Perang moderen sejatinya adalah pertarungan bisnis. Supaya aman dalam bertarung, kadang para iblis-iblis itu memakai baju HAM-Demokrasi-Agama. Bungkusan yang halus, sarat menipu dan menjerumuskan opini masyarakat seakan-akan tindakan mereka sesuai kebenaran. Anda sekalian simak saja perkembangan terkini, dari adu kekuatan diplomasi dan perang di asia barat, kedua korea, amerika latin dan sekarang diseputar Eropa. Asia-Pasifik menanti pertarungan panas 2015 mendatang. Masing-masing negara ingin koloninya di negara berkembang agar ikuti keinginan negara tertentu.
Dan iblis berjubah demokrasi ini merupakan ciri khas dari cara-cara pendudukan/ekspansionis secara total demi menjalankan pengaruh atau maksud-maksud bisnis. Dari keseluruhan cara diatas, dari pola dan praktik nyata, imperialisme merupakan watak yang terus membudaya. Parahnya lagi, praktik kemunafikan dilakukan. Angkat tangan kiri bicara keadilan ham dan demokrasi, tetapi tangan kanan malah melawan cita-cita demokrasi.
Paling menonjol adalah Amerika Serikat yang kerap todong isu HAM-Demokrasi sana-sini.
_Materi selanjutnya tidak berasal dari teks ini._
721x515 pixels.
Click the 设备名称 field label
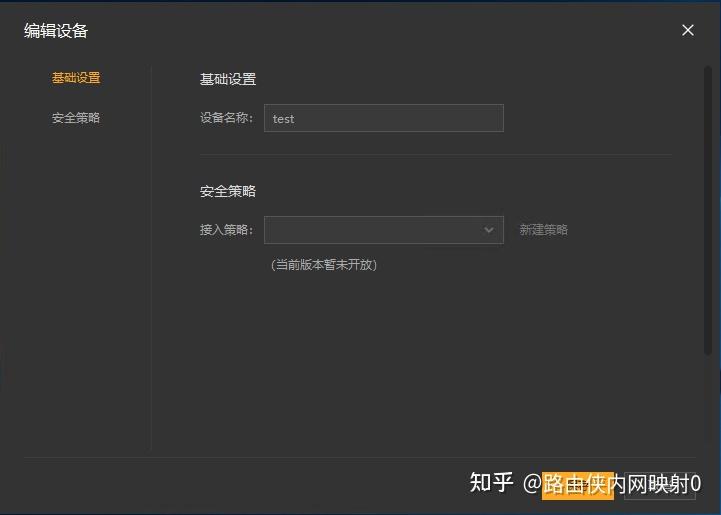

Bila gagal dengan cara itu, pakai cara lain lagi. Dari yang diketahui publik hingga samar-samar. Bahkan ancamannya terang-terangan. Beda dengan Cina-Rusia dan kalangan negara Amerika Latin yang tidak banyak bersuara HAM-Demokrasi tapi melakukan pemenuhan terhadap HAM-Demokrasi itu sendiri. Ibarat, air deras tak ada ikan didalamnya-itulah AS.
Sekarang perusahaan dari negara-negara barat penuhi Irak. Begitu juga di Mesir. Iran yang baru-baru ini memilih damai, kebanjiran investor asing. Ramai-ramai keliling dunia, bahkan sempat ke Indonesia. Oh, jadi, sikut-menyikut antara mereka di kancah politik internasional itu demi mengamankan bisnis? Iran-Irak-Korut-Korsel-Kuba-Venezuela-Ukraina, dll, itu adalah resistensi masa kini dari hedonisme sebuah pertarungan ideologi. Pemikir ideologi tentu memahami konflik dunia dari caranya. Namun, keseluruhan aksi-aksi kedigdayaan negara vs negara, hanyalah ritualitas dari "iblis berjubah demokrasi".
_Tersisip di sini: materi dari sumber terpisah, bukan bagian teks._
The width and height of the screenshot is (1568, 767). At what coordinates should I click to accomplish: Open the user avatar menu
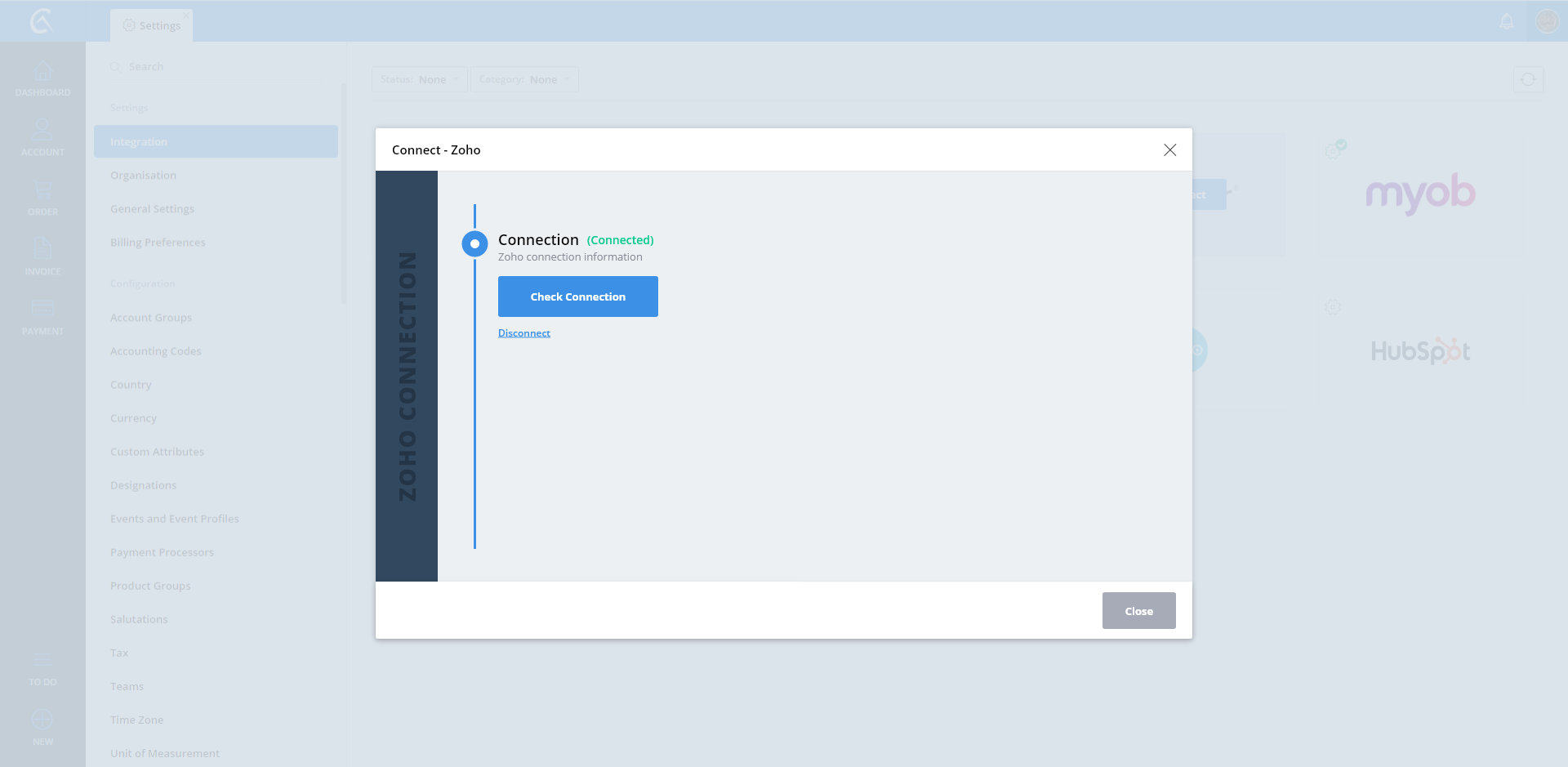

Bisnis bukan setan atau iblis, tapi sistem yang mengikat pola bisnis tersebut, menjadi setan. Karena, hanya kelompok/pribadi/negara tertentu ingin monopoli dan kuasai harta umat manusia, yang berujung pada pemupukan modal, akibatnya pemerataan susah digapai. Kesamaan hak, prinsip keadilan, kemanusiaan, segalanya hanyalah tameng yang dijadikan simbol saja. Pendeta/pastor atau Imam datang suruh umat berdoa atau sujud agar para maling yang niat jahat, tidak di lihat oleh manusia-manusia beragama. Apalagi si iblis itu seolah-olah ayahnya dari Tuhan yang disembah, tentu para pengikutnya marah kepada siapa saja yang mengkritik prilaku sistem yang diterapkan oleh negara/kelompok tertentu.
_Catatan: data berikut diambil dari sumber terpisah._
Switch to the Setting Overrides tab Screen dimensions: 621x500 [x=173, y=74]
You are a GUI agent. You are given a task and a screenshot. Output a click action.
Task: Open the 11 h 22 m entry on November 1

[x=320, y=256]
Praktik-praktik halusinasi bertopeng tadi, bukan hal baru di dunia. Setiap perang dan konflik, orang awam tentu sudah tau, apa maksudnya. Begitu juga dengan Indonesia yang akhir-akhir ini mendapat tekanan dari Australia dan Singapura. Pokoknya, hal tidak pokok, para iblis itu menjadikan bahan saling gertak. Australia memang fokus mengontrol kawasan Pasifik dan sebagian asia. Mereka kontrol dengan jubah kemanusiaan, demokrasi, hukum korupsi/money loundry, kepercayaan samawi dan masih banyak lagi. Penyebaran virus mematikan seperti suntikan zat tertentu yang mengakibatkan seseorang dalam waktu ditentukan, rubuh. Virus hewan dan berbagai jenis unggas.
Belum lagi, Imperialis telah banyak memasang jerat-jerat kepada siapa saja, negara mana saja, perjanjian apa saja, hubungan ekonomi-politik negara-negara. Pada nantinya akan datang AFTA, sebelumnya ada IMF, Bank Dunia, The Federal Bank, WTO, APEC, G-8, G-7, TPPA dan seterusnya, termasuk ikatan kontrak karya (KK) yang nyatanya menjadi kendala sekarang antara pemerintah Indonesia dengan sejumlah perusahaan asal AS (freeport-newmont).
Ekonomi-politik bagaikan pinang dibelah dua. Panglima dari segala gencatan perang moderen saat ini. Beda dengan era sebelum globalisasi, paling menonjol peperangan terjadi demi perbudakan suku-bangsa satu terhadap lainnya. Masa sekarang, anda tidak terima demokrasi import dicap sebagai negara tak berperikemanusiaan. Maling teriak maling-penegak ham itulah pembunuh utama hak asasi. Terlepas dari data yang dianggap sesuai prosedur atau tidaknya, memenuhi unsur pelanggaran HAM/demokrasi, silahkan kroscek laporan AS tentang kondisi HAM di Papua, pelanggaran HAM seputar freeport jarang ditulis, malah hal diluar freeport saja yang mereka laporkan ke publik dunia.